Vor allem der Konflikt um die Unabhängigkeitsbestrebungen in der nordöstlichen Provinz Katalonien hat der rechten "Vox" Rückenwind gegeben. Nach Umfragen könnte sie am Sonntag elf Prozent erreichen. Über Spanien schwappt eine Welle des Nationalismus hinweg, glaubt der Politikwissenschaftler Jose Ignacio Torreblanca vom "European Council on Foreign Affairs", einer Denkfabrik in Madrid. "Dahinter stecken Stolz und Gefühl, mehr als rationale Überlegungen. Denn praktisch hat die Politik, die Vox vorschlägt, keinen Sinn. Sie ist ein Sammelsurium, aber die Wähler kümmert das wenig. Wenn sie zu Vox gehen, folgen sie Gefühlen."

Die Krise rund um Katalonien hat seit dem Unabhängigkeitsreferendum 2017 und der folgenden zentralen Verwaltung durch Madrid zu einer tiefen Spaltung zwischen dem linken und rechten Lager geführt, die aber beide für sich genommen keine Mehrheit erwarten können, wenn die Umfragen stimmen. "Die Sozialisten haben eine eher nachsichtige Politik für Katalonien betrieben.
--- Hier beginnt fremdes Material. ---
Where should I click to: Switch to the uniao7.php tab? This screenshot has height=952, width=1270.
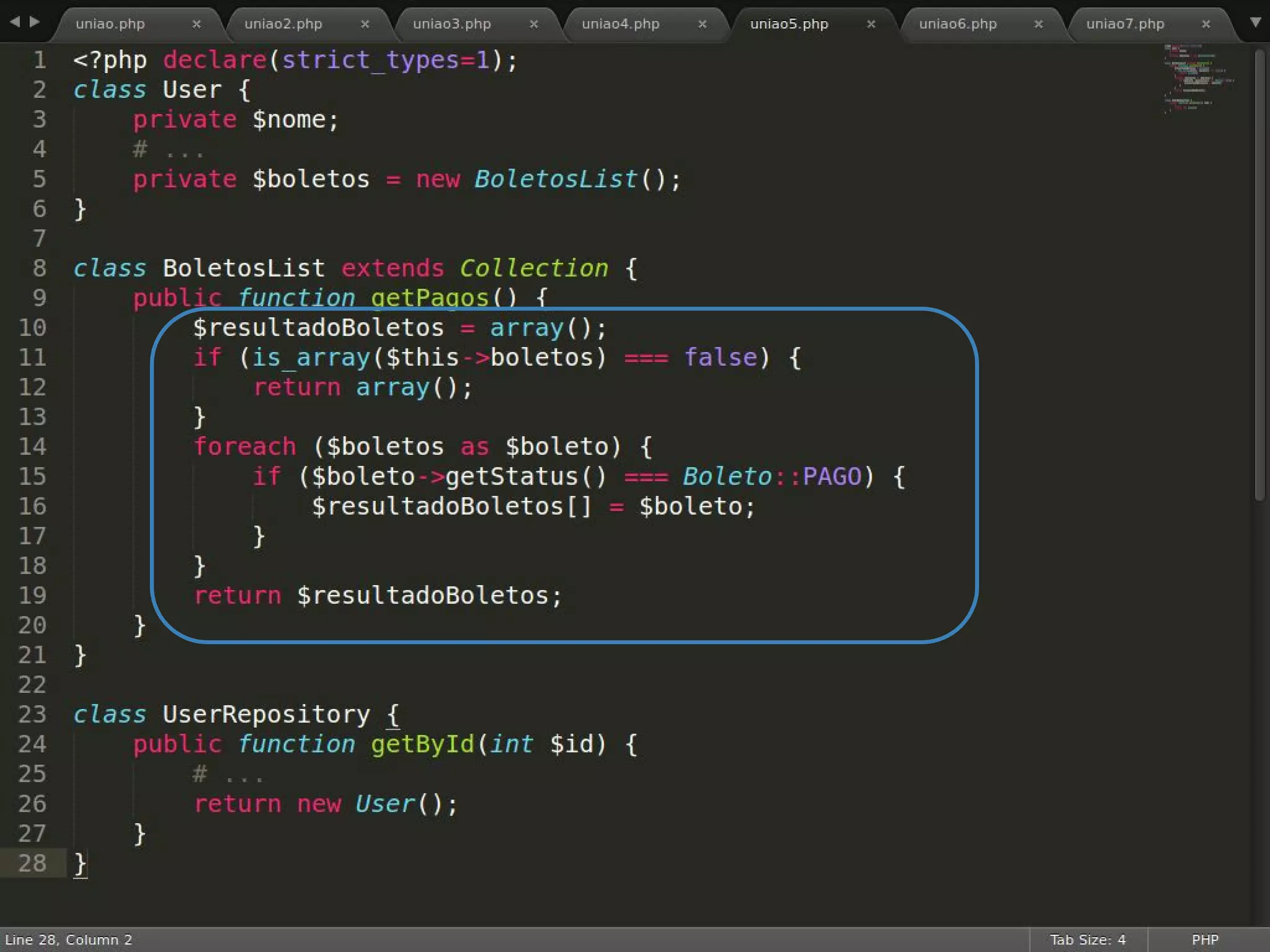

Die Konservativen werben mehr für eine harte Haltung", meint PolitikwissenschaftlerJose Ignacio Torreblanca. "Bei der Wahl geht es also darum, ob man die Regierung in Katalonien stärkt, um Wähler, die für eine Abspaltung sind, zurückzugewinnen. Oder es geht darum, die zentrale Kontrolle zu verstärken und die Separatisten in Katalonien dafür zu bestrafen, dass sie ein illegales Referendum abgehalten haben."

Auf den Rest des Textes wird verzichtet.